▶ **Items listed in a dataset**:

'''

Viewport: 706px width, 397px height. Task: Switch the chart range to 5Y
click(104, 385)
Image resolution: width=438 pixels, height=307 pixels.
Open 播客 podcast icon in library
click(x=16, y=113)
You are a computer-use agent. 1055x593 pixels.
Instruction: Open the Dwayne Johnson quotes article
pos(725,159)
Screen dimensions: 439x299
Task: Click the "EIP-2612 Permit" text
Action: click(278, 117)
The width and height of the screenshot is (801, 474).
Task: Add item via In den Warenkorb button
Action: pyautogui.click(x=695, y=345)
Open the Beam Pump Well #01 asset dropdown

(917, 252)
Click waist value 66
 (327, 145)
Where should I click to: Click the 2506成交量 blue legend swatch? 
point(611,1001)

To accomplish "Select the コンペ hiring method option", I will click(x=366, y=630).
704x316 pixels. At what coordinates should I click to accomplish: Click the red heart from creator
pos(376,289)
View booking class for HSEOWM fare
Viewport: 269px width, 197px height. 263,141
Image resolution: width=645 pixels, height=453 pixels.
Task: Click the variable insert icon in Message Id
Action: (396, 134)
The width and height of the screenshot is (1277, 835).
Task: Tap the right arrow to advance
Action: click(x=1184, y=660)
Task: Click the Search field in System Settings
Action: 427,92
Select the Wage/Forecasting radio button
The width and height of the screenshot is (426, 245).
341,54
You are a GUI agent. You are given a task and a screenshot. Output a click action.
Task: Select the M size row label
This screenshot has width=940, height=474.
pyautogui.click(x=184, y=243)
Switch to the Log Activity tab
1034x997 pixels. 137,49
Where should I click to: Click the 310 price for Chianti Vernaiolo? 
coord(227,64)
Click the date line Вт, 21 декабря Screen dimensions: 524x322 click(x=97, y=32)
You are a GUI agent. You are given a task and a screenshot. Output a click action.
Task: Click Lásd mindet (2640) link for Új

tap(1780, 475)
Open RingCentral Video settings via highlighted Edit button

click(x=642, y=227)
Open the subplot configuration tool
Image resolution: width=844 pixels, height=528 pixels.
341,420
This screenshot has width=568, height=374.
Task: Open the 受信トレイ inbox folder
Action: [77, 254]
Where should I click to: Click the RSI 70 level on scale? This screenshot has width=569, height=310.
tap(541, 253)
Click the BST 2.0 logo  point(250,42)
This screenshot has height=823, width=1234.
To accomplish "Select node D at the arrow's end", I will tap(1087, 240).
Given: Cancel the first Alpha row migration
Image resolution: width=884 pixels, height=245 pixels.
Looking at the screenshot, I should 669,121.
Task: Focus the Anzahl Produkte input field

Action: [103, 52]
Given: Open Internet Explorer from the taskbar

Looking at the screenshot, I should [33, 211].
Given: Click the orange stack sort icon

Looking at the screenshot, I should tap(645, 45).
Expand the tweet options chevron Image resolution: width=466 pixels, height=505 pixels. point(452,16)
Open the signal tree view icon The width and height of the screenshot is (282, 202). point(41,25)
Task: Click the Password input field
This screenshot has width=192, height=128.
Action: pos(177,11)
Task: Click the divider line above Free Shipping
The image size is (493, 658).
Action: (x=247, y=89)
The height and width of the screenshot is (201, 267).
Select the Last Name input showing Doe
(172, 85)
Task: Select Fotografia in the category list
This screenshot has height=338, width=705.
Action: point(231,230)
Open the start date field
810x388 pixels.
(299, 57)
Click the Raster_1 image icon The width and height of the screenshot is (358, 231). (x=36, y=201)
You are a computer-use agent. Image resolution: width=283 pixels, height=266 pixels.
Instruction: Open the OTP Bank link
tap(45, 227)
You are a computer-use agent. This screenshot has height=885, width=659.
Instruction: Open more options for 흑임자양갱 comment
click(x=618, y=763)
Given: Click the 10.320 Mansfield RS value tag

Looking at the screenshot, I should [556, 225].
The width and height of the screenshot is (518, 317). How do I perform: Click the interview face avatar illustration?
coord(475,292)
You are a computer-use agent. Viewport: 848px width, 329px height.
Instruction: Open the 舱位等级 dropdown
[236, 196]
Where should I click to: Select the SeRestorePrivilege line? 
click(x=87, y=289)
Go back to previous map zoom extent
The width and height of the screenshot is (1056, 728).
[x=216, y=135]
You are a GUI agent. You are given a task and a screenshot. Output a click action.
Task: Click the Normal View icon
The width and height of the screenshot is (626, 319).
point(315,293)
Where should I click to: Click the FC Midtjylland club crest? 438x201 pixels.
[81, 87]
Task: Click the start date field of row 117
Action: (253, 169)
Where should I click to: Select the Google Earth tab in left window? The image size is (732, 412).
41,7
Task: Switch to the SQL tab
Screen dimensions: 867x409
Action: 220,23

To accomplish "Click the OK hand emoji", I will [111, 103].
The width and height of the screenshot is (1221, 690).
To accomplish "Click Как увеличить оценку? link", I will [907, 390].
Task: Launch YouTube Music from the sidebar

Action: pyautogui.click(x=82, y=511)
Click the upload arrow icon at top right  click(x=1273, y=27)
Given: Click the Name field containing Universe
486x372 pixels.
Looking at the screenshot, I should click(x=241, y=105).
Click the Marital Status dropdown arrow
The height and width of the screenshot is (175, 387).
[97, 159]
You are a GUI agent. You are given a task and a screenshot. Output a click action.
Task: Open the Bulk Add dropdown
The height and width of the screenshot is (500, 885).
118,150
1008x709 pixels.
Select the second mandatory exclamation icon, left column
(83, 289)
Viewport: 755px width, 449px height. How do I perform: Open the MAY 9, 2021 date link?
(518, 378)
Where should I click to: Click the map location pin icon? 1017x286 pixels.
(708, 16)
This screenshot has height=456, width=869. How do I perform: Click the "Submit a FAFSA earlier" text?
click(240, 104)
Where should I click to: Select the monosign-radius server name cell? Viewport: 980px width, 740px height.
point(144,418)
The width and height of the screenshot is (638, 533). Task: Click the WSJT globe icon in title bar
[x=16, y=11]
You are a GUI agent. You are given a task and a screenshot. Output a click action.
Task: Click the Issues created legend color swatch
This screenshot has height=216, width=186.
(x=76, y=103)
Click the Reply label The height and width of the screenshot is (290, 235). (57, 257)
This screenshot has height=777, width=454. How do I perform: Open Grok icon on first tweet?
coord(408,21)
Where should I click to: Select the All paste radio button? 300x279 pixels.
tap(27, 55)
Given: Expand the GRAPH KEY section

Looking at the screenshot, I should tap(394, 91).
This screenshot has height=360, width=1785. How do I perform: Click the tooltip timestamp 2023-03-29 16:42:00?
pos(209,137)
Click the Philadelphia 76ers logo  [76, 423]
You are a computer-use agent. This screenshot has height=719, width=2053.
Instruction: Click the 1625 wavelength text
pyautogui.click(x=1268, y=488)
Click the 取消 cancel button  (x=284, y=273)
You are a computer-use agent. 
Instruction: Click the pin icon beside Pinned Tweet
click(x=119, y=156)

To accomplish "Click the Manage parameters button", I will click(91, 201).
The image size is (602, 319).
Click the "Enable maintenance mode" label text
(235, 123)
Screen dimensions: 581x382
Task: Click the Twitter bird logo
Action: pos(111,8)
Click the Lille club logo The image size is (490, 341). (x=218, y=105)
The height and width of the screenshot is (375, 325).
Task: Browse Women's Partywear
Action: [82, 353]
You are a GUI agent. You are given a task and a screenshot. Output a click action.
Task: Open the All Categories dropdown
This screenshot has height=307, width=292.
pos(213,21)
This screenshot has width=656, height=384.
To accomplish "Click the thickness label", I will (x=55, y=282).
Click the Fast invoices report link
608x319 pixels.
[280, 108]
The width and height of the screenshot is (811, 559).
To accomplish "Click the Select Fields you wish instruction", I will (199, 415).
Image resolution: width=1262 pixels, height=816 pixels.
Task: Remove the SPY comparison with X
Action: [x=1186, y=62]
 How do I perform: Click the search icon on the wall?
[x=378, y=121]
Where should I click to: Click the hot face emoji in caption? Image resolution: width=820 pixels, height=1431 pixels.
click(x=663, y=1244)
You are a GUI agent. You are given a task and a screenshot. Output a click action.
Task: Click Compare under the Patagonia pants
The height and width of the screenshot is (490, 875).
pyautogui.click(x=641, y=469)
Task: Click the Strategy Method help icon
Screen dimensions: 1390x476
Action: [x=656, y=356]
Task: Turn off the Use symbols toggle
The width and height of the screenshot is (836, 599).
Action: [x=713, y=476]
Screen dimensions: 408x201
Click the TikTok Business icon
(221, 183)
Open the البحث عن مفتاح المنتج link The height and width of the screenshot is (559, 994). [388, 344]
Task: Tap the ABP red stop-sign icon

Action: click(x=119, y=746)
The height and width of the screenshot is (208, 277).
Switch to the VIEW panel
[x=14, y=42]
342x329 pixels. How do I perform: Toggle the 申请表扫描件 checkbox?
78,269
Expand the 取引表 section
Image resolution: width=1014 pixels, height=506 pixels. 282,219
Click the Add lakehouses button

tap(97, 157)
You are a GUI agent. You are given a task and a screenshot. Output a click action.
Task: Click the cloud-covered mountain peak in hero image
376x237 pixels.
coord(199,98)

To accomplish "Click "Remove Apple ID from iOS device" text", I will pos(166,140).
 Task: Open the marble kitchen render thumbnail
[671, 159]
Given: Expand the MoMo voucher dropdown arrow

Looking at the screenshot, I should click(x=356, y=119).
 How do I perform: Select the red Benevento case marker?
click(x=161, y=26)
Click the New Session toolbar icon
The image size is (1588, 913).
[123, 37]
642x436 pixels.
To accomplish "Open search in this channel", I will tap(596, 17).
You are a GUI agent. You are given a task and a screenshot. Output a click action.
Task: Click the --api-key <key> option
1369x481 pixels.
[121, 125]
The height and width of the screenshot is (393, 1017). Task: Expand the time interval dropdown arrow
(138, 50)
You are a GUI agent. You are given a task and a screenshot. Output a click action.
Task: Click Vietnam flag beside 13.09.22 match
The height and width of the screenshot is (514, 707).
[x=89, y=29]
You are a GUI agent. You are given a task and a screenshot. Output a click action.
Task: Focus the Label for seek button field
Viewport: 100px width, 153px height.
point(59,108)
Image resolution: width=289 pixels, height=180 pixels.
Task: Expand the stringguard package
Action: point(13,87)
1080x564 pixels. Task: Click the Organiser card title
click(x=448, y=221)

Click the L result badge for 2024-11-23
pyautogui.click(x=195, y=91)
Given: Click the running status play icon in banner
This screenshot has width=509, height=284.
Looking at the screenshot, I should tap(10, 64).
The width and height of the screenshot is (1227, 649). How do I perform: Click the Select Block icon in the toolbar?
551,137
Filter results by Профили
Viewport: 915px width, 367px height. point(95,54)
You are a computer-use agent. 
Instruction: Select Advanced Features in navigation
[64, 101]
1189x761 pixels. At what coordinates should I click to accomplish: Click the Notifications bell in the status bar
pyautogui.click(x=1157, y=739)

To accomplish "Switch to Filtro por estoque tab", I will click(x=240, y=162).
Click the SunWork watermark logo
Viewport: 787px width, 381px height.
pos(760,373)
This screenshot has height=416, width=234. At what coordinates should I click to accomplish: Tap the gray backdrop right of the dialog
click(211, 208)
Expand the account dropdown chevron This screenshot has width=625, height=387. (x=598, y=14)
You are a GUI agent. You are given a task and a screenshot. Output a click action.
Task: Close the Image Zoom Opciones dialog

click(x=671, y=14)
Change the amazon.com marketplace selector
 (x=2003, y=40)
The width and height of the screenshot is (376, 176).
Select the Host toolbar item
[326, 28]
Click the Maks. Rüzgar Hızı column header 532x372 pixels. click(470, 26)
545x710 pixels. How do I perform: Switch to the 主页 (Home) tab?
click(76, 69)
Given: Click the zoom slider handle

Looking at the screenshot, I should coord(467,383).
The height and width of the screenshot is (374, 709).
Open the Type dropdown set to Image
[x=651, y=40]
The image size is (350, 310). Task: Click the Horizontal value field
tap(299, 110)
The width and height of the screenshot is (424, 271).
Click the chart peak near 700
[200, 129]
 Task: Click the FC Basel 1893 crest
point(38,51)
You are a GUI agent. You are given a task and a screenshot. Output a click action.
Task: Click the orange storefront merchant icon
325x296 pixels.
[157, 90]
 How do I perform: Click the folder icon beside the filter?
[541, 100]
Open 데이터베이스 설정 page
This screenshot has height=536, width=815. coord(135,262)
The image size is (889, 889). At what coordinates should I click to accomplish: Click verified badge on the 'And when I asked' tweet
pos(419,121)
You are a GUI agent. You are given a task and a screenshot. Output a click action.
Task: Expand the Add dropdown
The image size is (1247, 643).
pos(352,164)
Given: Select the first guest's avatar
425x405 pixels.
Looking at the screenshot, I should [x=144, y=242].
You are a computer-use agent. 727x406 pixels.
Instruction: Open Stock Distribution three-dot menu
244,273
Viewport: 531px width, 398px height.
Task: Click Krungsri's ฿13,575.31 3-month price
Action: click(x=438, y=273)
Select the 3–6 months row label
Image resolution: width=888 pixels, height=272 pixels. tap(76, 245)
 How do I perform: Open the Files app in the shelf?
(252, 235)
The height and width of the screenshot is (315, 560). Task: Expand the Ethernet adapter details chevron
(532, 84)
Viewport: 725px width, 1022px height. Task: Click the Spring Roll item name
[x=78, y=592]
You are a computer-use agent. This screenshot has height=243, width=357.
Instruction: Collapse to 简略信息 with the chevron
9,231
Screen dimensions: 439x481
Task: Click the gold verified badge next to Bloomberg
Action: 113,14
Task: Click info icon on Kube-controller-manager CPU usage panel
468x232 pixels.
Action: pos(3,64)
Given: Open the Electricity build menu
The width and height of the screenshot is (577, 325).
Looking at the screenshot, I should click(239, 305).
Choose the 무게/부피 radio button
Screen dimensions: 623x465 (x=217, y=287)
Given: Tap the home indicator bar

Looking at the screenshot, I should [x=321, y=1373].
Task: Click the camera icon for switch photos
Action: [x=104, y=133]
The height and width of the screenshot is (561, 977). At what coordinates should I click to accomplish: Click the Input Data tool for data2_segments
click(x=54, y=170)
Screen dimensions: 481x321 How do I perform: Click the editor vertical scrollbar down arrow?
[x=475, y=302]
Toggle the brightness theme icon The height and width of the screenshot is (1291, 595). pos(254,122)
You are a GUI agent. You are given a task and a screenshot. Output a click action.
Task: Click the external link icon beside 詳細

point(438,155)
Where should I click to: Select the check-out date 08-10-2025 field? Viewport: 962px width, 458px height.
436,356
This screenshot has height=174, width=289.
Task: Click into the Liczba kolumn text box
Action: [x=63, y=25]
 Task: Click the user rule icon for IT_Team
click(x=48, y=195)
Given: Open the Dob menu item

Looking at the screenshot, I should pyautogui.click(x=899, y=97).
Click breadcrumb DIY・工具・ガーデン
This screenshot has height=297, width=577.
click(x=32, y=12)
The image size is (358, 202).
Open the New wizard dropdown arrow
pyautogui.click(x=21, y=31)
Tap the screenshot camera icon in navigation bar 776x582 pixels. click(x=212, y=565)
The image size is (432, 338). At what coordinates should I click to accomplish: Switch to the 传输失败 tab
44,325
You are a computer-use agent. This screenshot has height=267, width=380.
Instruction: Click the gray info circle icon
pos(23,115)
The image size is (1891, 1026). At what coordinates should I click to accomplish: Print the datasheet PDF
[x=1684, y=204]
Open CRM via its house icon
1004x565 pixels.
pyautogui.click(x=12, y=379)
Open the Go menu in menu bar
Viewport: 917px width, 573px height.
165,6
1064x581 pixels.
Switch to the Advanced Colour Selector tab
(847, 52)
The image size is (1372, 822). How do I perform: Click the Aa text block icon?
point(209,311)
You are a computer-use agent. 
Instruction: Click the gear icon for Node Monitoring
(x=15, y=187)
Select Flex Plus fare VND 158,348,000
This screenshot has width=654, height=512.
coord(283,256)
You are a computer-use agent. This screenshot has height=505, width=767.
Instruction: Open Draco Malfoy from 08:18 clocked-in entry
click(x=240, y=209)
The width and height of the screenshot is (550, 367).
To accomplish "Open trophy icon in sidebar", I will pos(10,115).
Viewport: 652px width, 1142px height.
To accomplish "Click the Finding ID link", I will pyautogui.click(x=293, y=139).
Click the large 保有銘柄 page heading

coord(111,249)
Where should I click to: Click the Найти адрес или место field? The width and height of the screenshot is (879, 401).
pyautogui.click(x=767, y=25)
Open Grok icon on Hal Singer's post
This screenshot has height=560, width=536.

'''

▶ **WHAT THE TASK REQUIRES**: Of the entries above, repeat exactly the lines between the line with "642x436 pixels." and the line with "Task: Click Vietnam", inclusive, and no others.

▶ **RESULT BELOW**:
642x436 pixels.
To accomplish "Open search in this channel", I will tap(596, 17).
You are a GUI agent. You are given a task and a screenshot. Output a click action.
Task: Click the --api-key <key> option
1369x481 pixels.
[121, 125]
The height and width of the screenshot is (393, 1017). Task: Expand the time interval dropdown arrow
(138, 50)
You are a GUI agent. You are given a task and a screenshot. Output a click action.
Task: Click Vietnam flag beside 13.09.22 match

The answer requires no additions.